## Page text
■ ■ ■ ■ ■

Spooked!: How a Radio Broadcast and The War of the World Sparked the1938 Invasion of America by Gail Jarrow presents an absorbing account of how this all came to be, played out in reality and the aftermath.  It is a well-researched book that frames the context of the radio play in terms of the mindset of the American people at this time (post-Depression era, increasing unease over the rise of Nazism in Europe, increasing interest in Mars) and why it was seemingly, possible to dupe the public.
Fake news, anyone?

That’s right.  Fake news.

But the book goes beyond looking at the radio play and its unintended consequences. It also explores the characters involved in the production, the public’s response and it looks at the media’s coverage of the aftermath, presenting another angle of fake news.  The mass hysteria that supposedly gripped the nation after the play’s broadcast was greatly exaggerated. The studies done at the time are shown to be inaccurate and then wrongly reported.

This book presents a terrific historical case study to bring into the classroom to look at fake news today, understanding how the media can slant a story and the importance of critical thinking.

■ ■ ■ ■ ■

## Supplied records
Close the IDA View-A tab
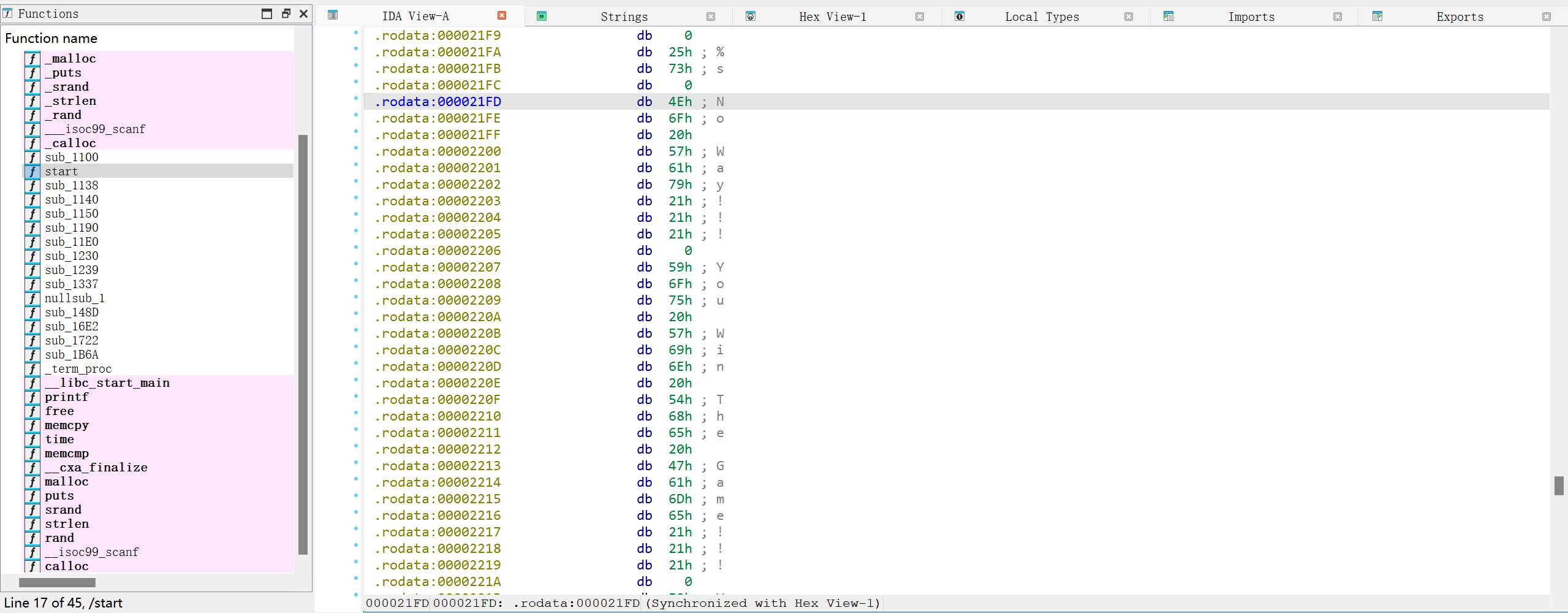Screen dimensions: 1568x613 [x=502, y=16]
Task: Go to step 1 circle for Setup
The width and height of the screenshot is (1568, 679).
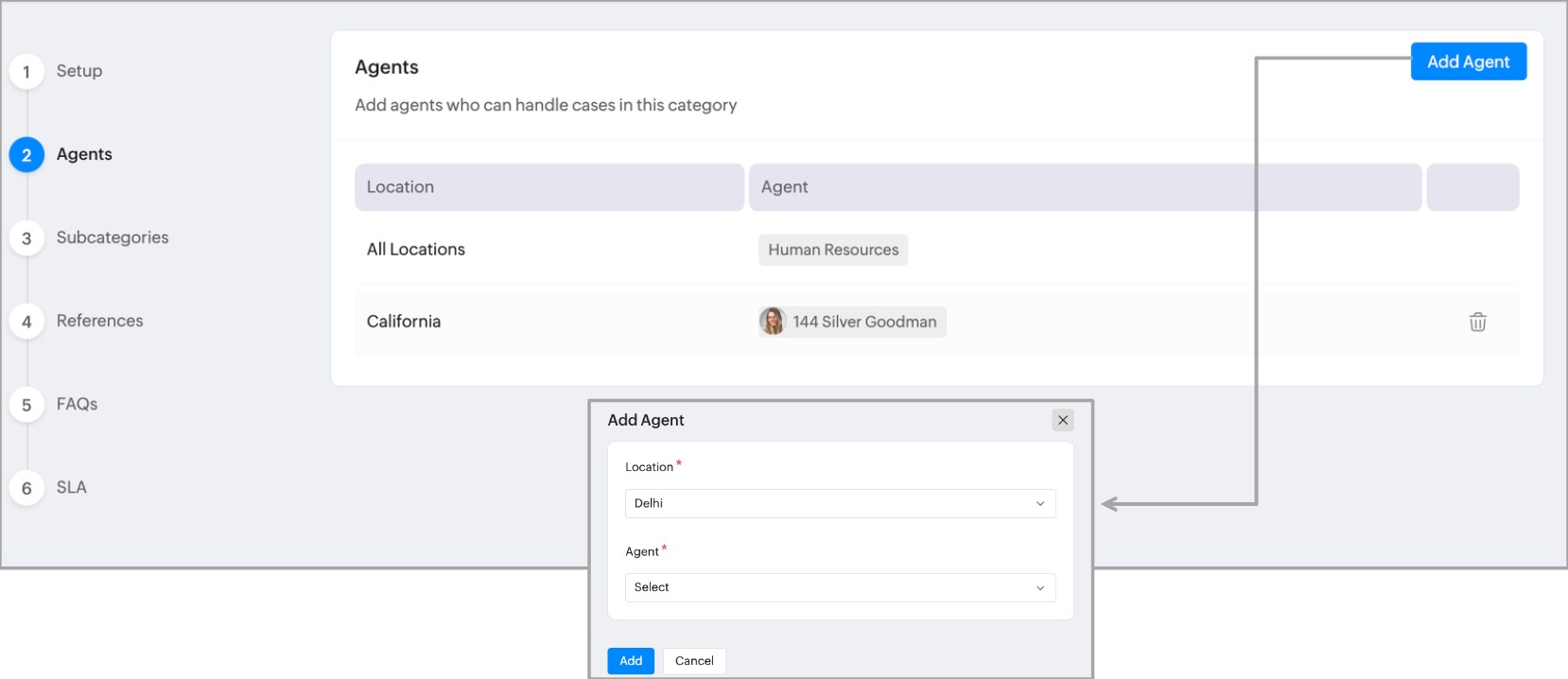Action: tap(26, 72)
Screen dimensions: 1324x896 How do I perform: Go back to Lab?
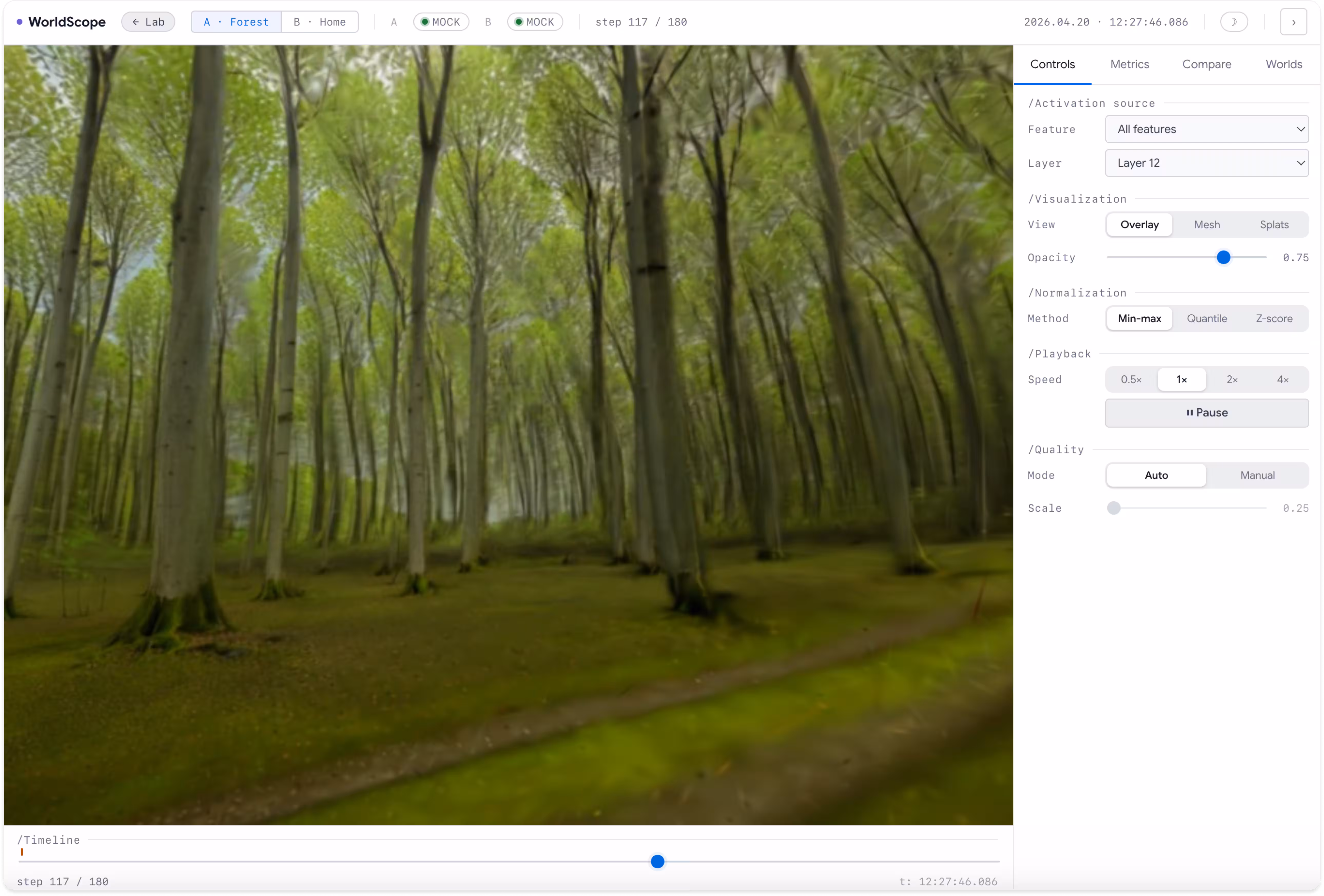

■ ■ ■ ■ ■

## Exercise description
Answer these questions using the book review above.
(a) Which three circumstances does the review list as shaping the mindset of the American people at the time of the radio play?
(b) According to the review, what was greatly exaggerated?
(c) What does the review say the book shows about the studies done at the time?

## The result
(a) The post-Depression era, increasing unease over the rise of Nazism in Europe, and increasing interest in Mars.
(b) The mass hysteria that supposedly gripped the nation after the play's broadcast.
(c) That they were inaccurate and then wrongly reported.